Llegó la noche. La tarde se había ido de una manera muy extraña, como si el tiempo en el bosque no tuviera una línea y simplemente fuera mañana y noche. Vivian se había pasado todo el tiempo vagando por la casa, como una mascota encerrada que busca la manera de salir. Un par de veces salió, seguramente de vuelta al huerto, y luego volvió con un par de hermosas manzanas que comimos; fue toda la comida que probé en el día, y me sentía débil, quizá porque nunca había pasado tanto tiempo sin comer. Pero cuando cayó la noche, Vivian dejó de rondar y se sentó a mi lado, en el mismo sofá desgarrado en el que yo estaba, y comenzó a hacer maniobras totalmente ajenas a su edad: se mordía las uñas y se exploraba las manos con aires de curiosidad infinitas; se ponía a jugar con lo que parecían retazos de estambres sucios y viejos, y reía suavemente; un par de veces me ofreció los estambres para que yo jugara, y tal fue su insistencia que terminé tomando uno de los más largos y lo enredé en mis dedos, cavilando todavía.
-Vivian. –dije. Él me devolvió su mirada ingenua.
-¿Pasa algo, Alessa?
-Me preguntaba… ¿Has jugado así antes?
-¡Claro! –dijo alegremente. –Muchas veces, por eso tengo tantos estambres. Mira, sé hacer una serpiente…
-No, Vivian. –dije, tomándole la mano. –Me refiero a que si habías jugado así antes… con alguien.
-Oh, eso. –su sonrisa flaqueó un instante, y luego se encogió de hombros con aspecto nervioso. –No, no, nadie viene a visitarme… Nadie… Yo juego solo.
-¿Nunca ha venido nadie a verte?
-Bueno… -Vivian se mordió los labios y se pasó los dedos por el pelo. –Pues no… No en realidad.
Arqueé una ceja, y no me atreví a hacerle más preguntas. Miré la casa, ahora desolada y triste, y me pregunté en el fondo cómo es que un lugar de aspecto tan señorial había acabado en ruinas. ¿Había sido precisamente Vivian el que había destrozado todo? ¿Había vivido aquí con su familia hasta que un día enloqueció, quién sabe porqué, y quizá, ellos fueron sus primeras víctimas?

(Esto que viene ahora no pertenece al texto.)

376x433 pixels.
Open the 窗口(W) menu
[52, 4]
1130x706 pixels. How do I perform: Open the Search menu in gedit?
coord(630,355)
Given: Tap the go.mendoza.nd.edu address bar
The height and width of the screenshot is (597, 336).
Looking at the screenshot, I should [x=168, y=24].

-Ya debemos dormir, es muy tarde. –dijo de repente mi compañero, dejando sus estambres a un lado y arrebatándome el mío con delicadeza.
-¿Dónde duermes tú? –le pregunté.
-Arriba. Tengo una cama muy grande, ahí podremos dormir los dos.

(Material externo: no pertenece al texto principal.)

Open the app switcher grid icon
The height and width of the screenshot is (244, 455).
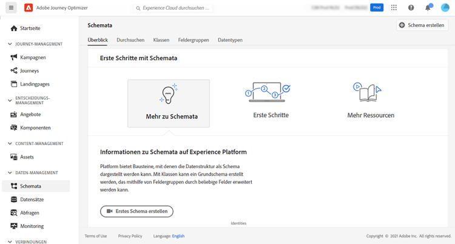tap(394, 8)
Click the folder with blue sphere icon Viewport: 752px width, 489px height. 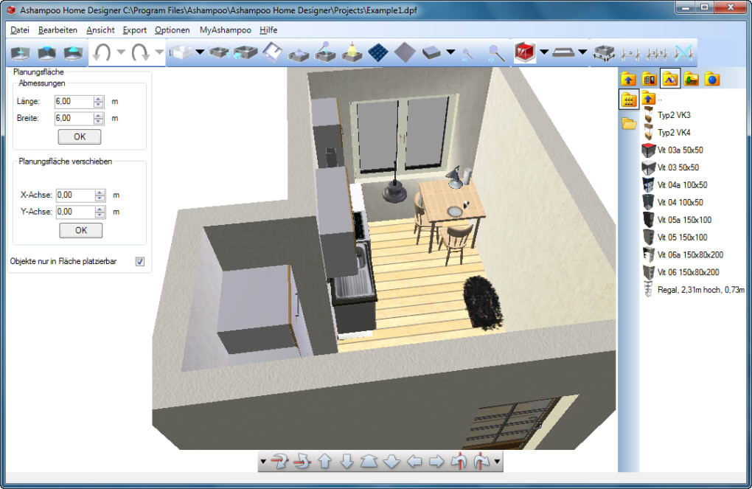pos(711,79)
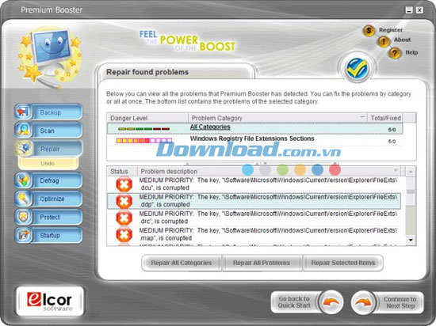Click Repair Selected Items button

click(x=342, y=263)
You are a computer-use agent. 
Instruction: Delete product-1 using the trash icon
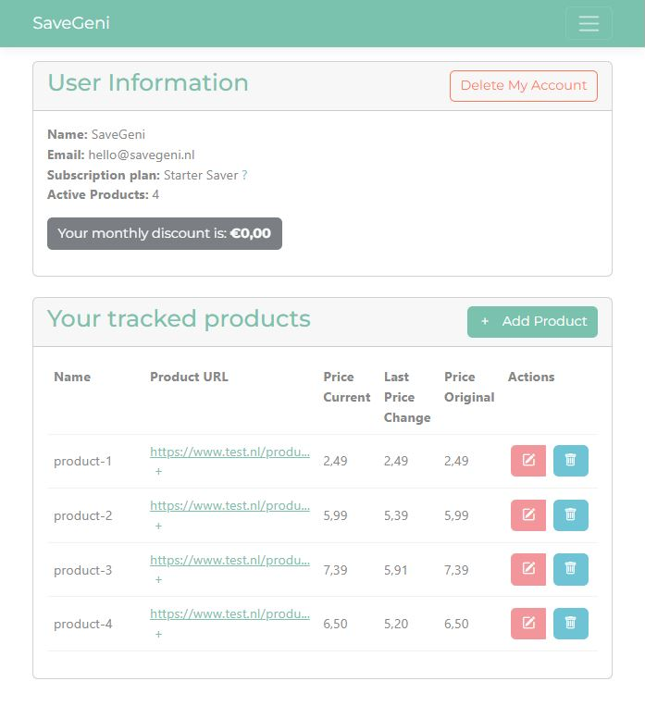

-De acuerdo. Llévame. –pedí. Me tomó de la mano como si fuera una niñita, y caminamos escaleras arriba. El piso superior era un laberinto de puertas, algunas clausuradas con maderos, otras, tenían todo el aspecto de no haberse abierto hacía años. Varias telarañas cruzaban el techo y restaban luz a las velas que estaban encendidas. Era como una pesadilla verdaderamente curiosa.

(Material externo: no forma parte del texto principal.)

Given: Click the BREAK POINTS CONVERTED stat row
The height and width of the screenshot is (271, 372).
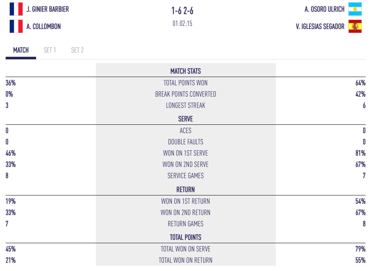Looking at the screenshot, I should [185, 94].
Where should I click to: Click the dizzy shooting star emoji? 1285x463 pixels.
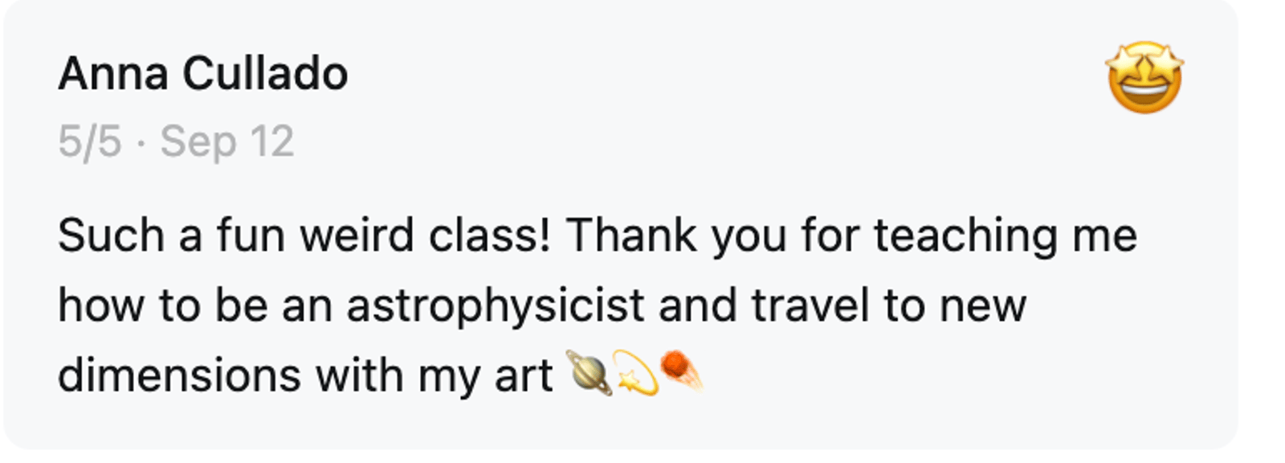(x=635, y=374)
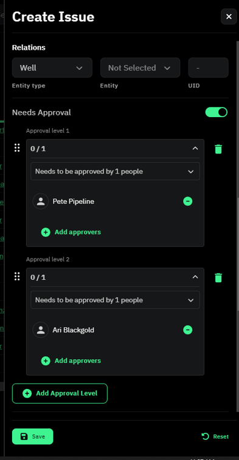This screenshot has width=239, height=460.
Task: Save the issue
Action: [x=33, y=436]
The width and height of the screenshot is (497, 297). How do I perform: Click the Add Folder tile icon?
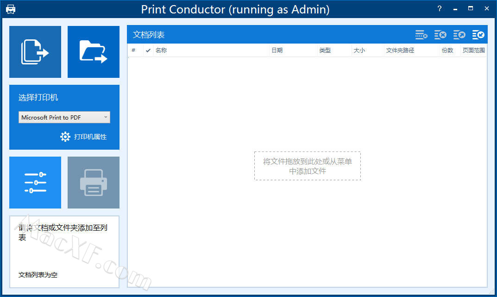click(94, 52)
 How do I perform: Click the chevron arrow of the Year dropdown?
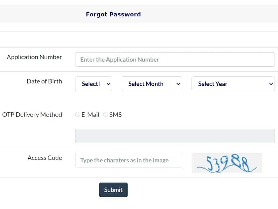(x=271, y=84)
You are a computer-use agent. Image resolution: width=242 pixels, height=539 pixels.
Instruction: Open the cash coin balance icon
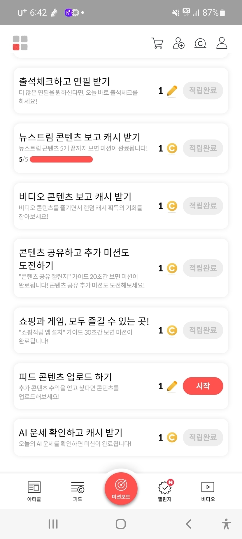pyautogui.click(x=200, y=43)
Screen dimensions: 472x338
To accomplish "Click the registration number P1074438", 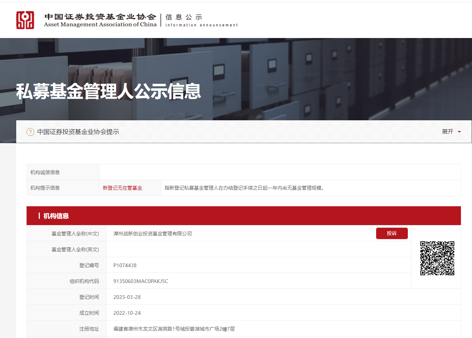I will pos(125,265).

La habitación de Vivian era muy peculiar; a juzgar por su aspecto, en ella había dormido una pareja, quizá sus padres. El espejo en la pared estaba roto, y en el suelo había restos de lo que parecía escombro, y encontré entre un montón algo que me paralizó el corazón: un zapato de charol que debió pertenecer a una niña.
Así que el maldito loco las había llevado hasta ahí, las había seguramente cambiado de ropa y las había matado. Temblé ante la idea de dormir en el mismo lecho, donde seguramente habría manchas de sangre, quizá, la sangre de Margot.
-¿Te pasa algo, Alessa? –me preguntó Vivian, que acababa de preparar la cama, mostrando unas mantas blancas e inmaculadas, sin huella alguna de sangre.
-No. Nada. –me acerqué y me quité los zapatos torpemente, y luego me acurruqué en la cama, dándole la espalda a Vivian, que se quitó también los zapatos y el raído abrigo, y me arropó con dulzura. Suspiré, comprendiendo de inmediato porqué Margot había caído con tanta facilidad en la trampa; ésas maneras tan suaves de Vivian parecían el eco de los gestos amorosos de una madre, una auténtica madre como la que Margot y yo siempre deseamos, pero nunca tuvimos.
-Buenas noches, Alessa.
-Buenas noches… Vivian. –dije. Él apagó la única vela que iluminaba la habitación, y me quedé con los ojos abiertos, mirando el cielo a través de la pequeña ventana. La luna era blanca, pero destellaba violentamente, como si deseara advertirme de un peligro silencioso. Estaba muy asustada, pero muy cansada también, y poco a poco sentí mis párpados pesados, y cerré los ojos. No supe en qué momento me quedé dormida.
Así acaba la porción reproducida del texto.